*** Begin section ***
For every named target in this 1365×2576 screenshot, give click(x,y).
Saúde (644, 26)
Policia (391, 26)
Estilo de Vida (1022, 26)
*** End section ***
*** Begin section ***
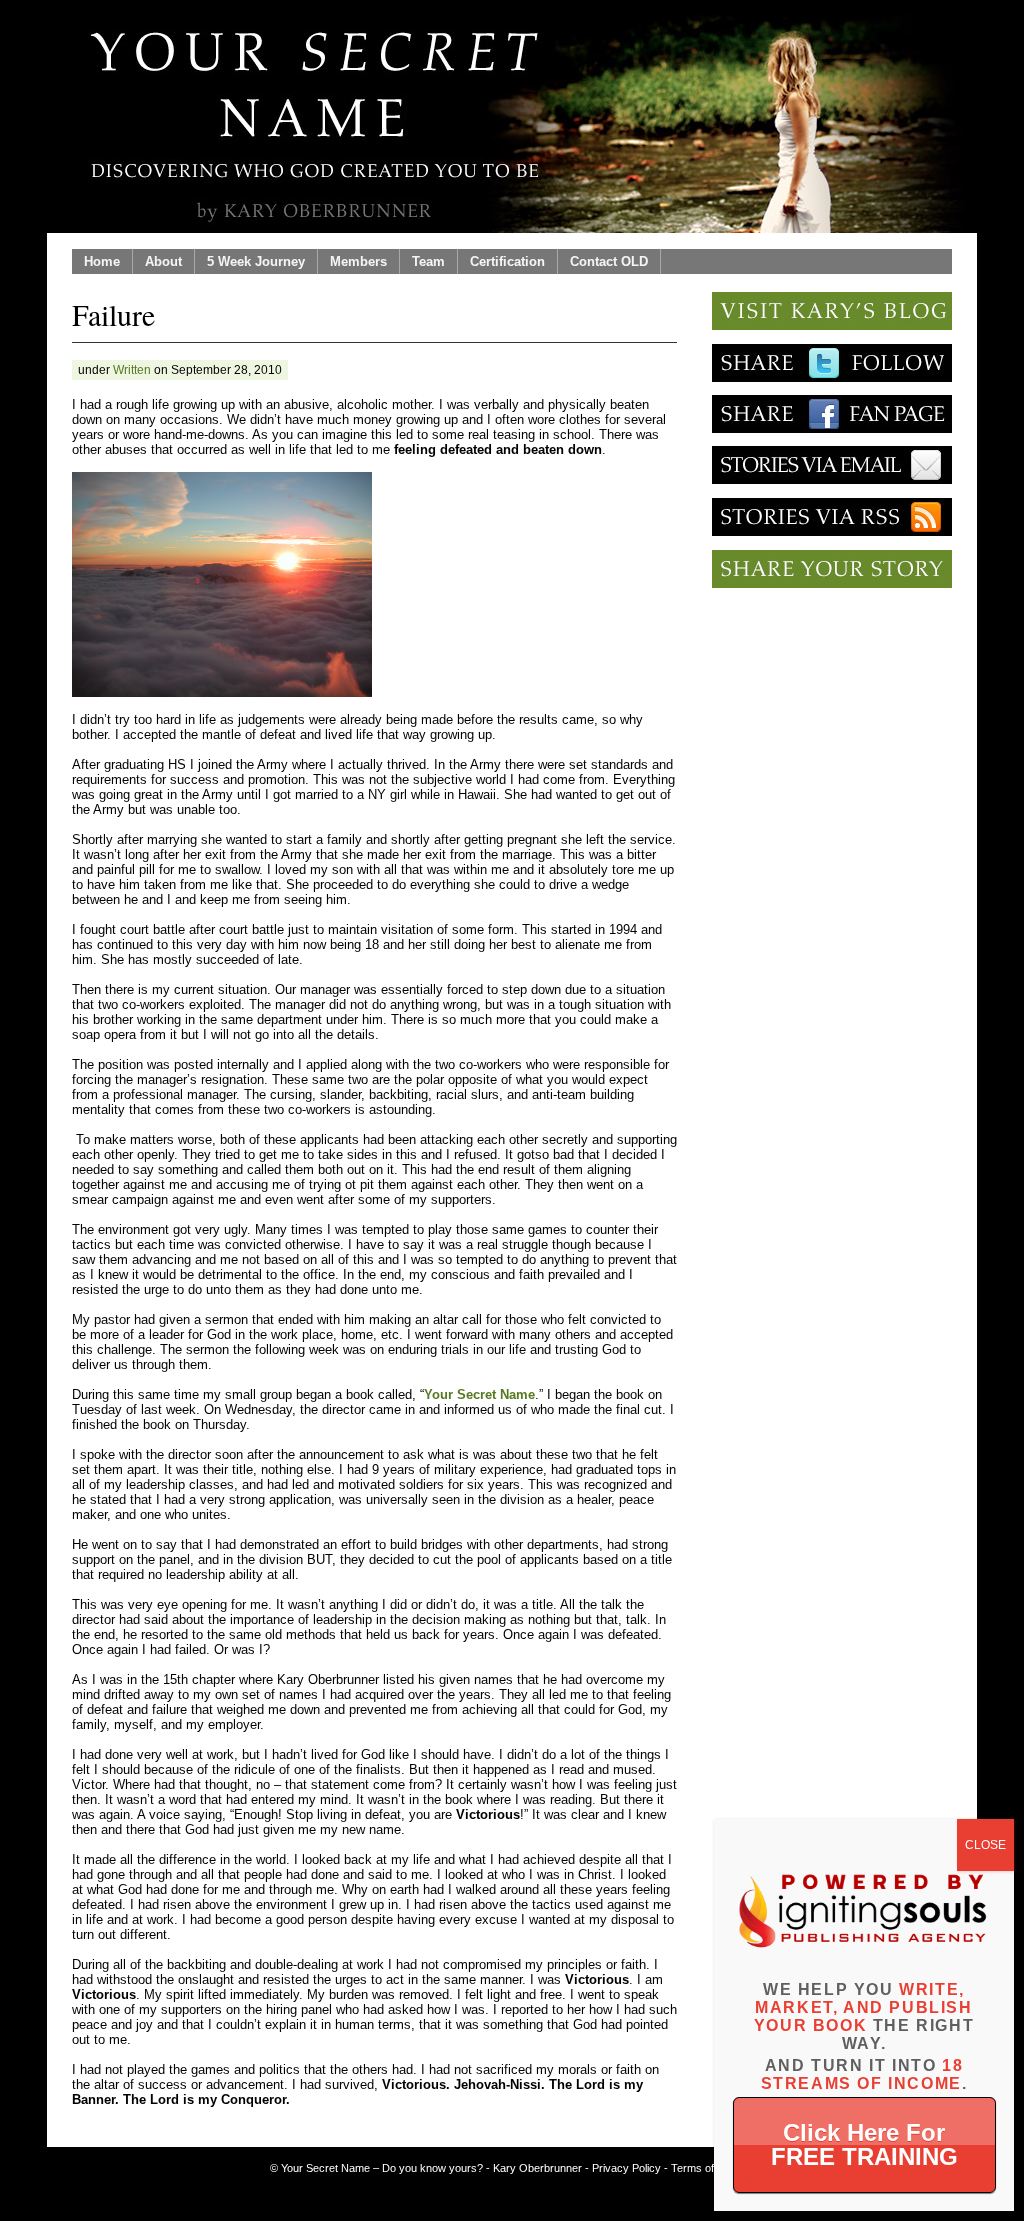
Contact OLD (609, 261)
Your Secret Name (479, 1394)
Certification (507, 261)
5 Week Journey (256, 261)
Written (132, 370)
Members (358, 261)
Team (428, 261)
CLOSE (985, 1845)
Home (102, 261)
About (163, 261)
*** End section ***
| Required work |
Give back exactly the lines of the listing above that run from the line with "For every named" to the line with "Estilo de Vida (1022, 26)", inclusive.

| Answer below |
For every named target in this 1365×2576 screenshot, give click(x,y).
Saúde (644, 26)
Policia (391, 26)
Estilo de Vida (1022, 26)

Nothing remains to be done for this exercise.